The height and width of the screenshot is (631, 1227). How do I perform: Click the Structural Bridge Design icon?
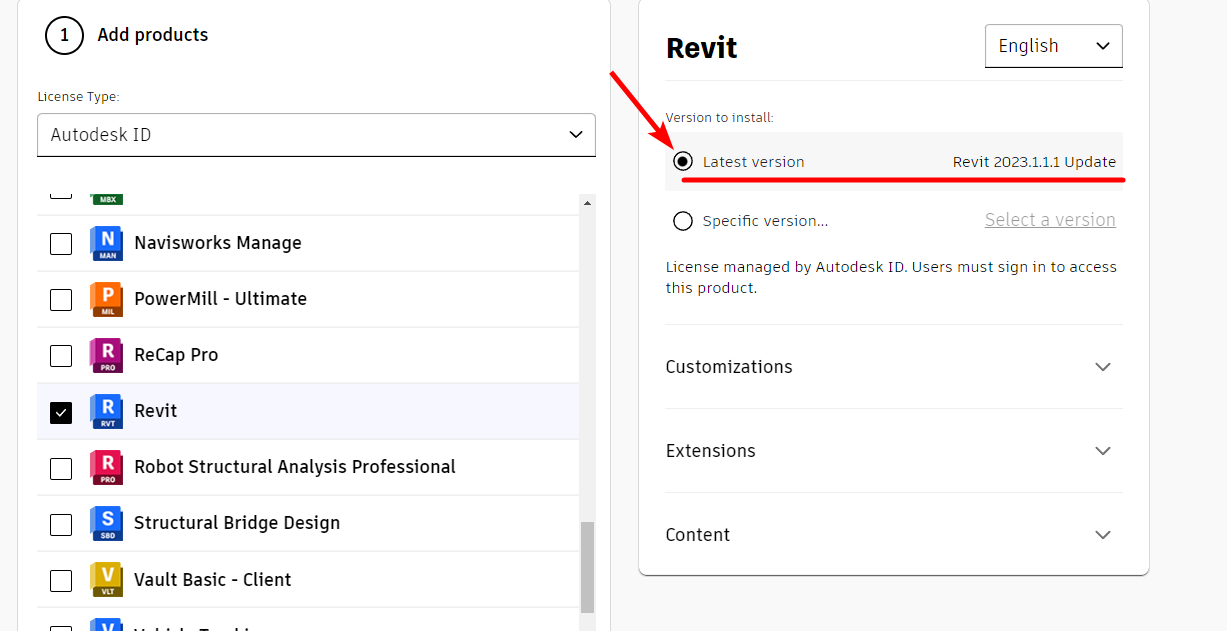click(106, 523)
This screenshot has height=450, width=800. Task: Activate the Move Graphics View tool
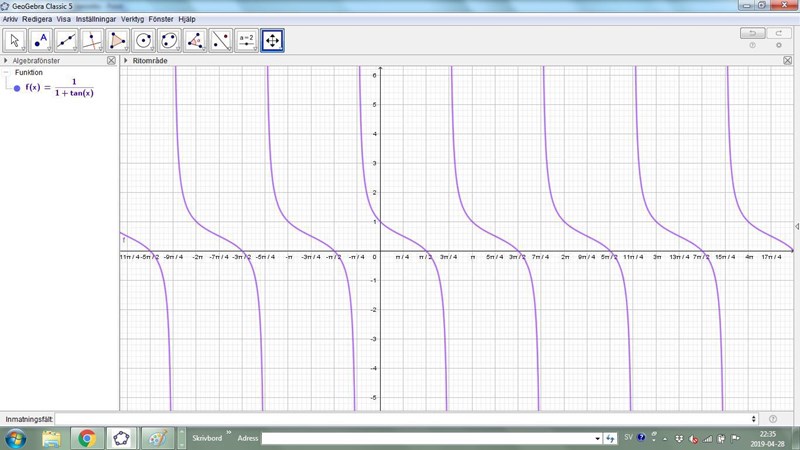(x=273, y=41)
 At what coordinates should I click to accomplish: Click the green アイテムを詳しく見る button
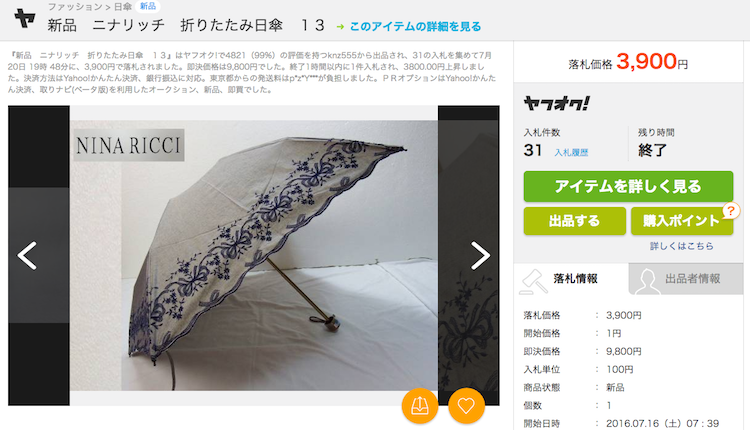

+++++

What the task requires: Full transcription of the material, exact in every line, without images.

Result of this task:
The height and width of the screenshot is (631, 1227). How do I perform: Click the Structural Bridge Design icon?
click(106, 523)
This screenshot has height=450, width=800. Task: Activate the Move Graphics View tool
(x=273, y=41)
 At what coordinates should I click to accomplish: Click the green アイテムを詳しく見る button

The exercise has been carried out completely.